It was no more clear the leaders inside the government than it was to leaders outside of the government what the limits of political freedom would now be. Loyal Octoberists were probably fine, but were they really going to let avowed revolutionaries like Lenin just say whatever he wants?
And this was just one of the many problems that was now left to Prime Minister Sergei Witte to resolve. And despite his previous grumbling that when there was a mess to be cleaned up they always called Witte, he had asked for this job. He designed the role of prime minister with himself in mind. But this was a mess unlike any other the Russian empire had faced. When he assumed his new role was prime minister, Witte’s to- do list was staggering: get the immediate social crisis under control, demobilize a million or so of soldiers now that the Russo-Japanese war was over. Secure a badly needed foreign loan to shore up the regime’s finances. Draft a new constitution for Russia that would be satisfactory enough to dodge calls for a real democratic constituent assembly, and hew to public expectations of the October Manifesto while also maintaining political and economic order. He had to get the workers working again, the trains running again, the peasants settled down. And he had to do all of this with very little support. Conservatives hated his guts for forcing on the tsar these reforms that betrayed the eternal truth of divine autocracy, and liberals did not trust him because they correctly identified Witte as a cynical technocrat rather than a truly progressive democrat. And it goes without saying that SRs and Bolsheviks would have been happy to roll a bomb under his chair. And on top of all of that, Witte was working for a tsar who had made him prime minister under duress, and who would constantly go behind his back to issue his own contradictory orders and just generally undermine Witte’s authority.

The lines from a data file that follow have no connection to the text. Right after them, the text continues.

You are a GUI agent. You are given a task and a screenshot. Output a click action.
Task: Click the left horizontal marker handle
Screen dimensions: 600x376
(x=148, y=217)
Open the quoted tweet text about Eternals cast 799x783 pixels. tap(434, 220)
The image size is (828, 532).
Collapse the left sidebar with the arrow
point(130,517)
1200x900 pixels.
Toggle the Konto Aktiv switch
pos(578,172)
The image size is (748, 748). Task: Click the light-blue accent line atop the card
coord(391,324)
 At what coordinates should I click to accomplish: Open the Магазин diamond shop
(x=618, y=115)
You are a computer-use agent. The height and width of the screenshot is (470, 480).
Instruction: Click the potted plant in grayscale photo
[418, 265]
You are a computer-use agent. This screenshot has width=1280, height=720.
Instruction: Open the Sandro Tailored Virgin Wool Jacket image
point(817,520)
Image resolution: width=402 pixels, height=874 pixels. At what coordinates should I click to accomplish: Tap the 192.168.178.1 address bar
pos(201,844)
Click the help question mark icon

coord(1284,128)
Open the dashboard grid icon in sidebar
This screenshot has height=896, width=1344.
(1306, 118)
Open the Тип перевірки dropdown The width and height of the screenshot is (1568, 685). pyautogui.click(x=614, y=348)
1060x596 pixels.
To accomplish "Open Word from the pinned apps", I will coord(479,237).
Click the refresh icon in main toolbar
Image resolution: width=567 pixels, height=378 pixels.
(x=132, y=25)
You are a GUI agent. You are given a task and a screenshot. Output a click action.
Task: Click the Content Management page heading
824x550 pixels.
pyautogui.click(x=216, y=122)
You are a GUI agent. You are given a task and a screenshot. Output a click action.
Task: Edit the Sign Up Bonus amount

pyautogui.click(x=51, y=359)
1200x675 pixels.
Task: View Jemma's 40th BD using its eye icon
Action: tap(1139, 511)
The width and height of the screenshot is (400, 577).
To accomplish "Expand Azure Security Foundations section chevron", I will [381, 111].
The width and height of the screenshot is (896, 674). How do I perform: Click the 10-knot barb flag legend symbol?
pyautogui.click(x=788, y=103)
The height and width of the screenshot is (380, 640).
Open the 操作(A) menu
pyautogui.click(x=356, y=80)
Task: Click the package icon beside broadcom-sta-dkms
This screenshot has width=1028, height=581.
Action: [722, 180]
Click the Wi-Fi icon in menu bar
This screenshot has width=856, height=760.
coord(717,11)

But Witte did try to form a new government that represented the spectrum of at least the socially respectable parts of political opinion. After the October Manifesto, all the old ministers were dismissed from service, and Witte was allowed to draft a new ministerial cabinet, and he asked many of the most prominent members of the liberal opposition, including the radical democrat Pavel Milyukov to join this new ministry, to form a kind of unity government. But the liberals uniformly refused. They remained deeply suspicious of the tsar’s intentions, and they refused to sacrifice their own standing with the people by allowing themselves to be used as disposable window dressing. And Witte did not make it easy for them to overcome their suspicions. He also had to placate conservatives and did so by appointing an arch reactionary named Pyotr Durnovo to be minister of the interior. Putting such a heavy reactionary hand in charge of the police and the gendarme and the Okhrana brought some comfort to the tsar, but it seemed proof positive to liberals that the regime could not be trusted. So they all turned Witte down, and so in drafting the rest of his cabinet, Witte could only rely on substandard career bureaucrats, who were themselves hardly committed to Witte’s project even if they were capable of accomplishing it.
To make Witte’s life even more difficult, he also had to deal with a rash of fresh upheavals in places that had gone through 1905 in relative peace, and which took the October Manifesto not as a signal to cool down, but instead to get fired up. There was, for example, a sudden eruption of peasant disorder in areas that had thus far not seen much action. Starting on October the 23rd, for example, a group of about 2000 peasants in Ukraine started knocking off estates one by one, doing the usual routine of breaking in, looting the premises, and burning records and buildings. And this was just the biggest of a string of something like 800 such flare ups all over the empire all through October and November. Some of them went so far as to see peasants seizing and claiming land from absentee landlords, and promising to hold it temporarily, by which they meant until the new state duma recognized their claims.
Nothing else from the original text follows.